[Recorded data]
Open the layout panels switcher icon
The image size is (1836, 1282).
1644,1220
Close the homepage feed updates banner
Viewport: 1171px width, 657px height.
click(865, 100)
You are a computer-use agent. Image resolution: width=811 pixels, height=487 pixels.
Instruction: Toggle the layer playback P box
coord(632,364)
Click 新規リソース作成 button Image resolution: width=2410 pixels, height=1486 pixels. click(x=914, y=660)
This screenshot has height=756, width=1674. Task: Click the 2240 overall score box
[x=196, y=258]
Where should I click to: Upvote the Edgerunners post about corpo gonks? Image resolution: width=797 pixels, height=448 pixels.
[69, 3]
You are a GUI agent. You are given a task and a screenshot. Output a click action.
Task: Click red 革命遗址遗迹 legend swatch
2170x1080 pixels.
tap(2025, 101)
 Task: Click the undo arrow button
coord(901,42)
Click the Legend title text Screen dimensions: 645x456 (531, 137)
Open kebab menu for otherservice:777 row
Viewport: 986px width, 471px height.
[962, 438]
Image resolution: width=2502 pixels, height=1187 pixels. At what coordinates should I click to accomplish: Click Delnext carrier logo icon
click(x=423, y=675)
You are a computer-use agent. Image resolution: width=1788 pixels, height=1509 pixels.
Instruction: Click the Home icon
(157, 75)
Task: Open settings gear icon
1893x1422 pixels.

◆ **WHAT YOU ARE ASKED TO DO**
Each line in the data where the string "computer" occurs should be identified and copied.

◆ **ANSWER SECTION**
You are a computer-use agent. Image resolution: width=811 pixels, height=487 pixels.
You are a computer-use agent. Image resolution: width=1788 pixels, height=1509 pixels.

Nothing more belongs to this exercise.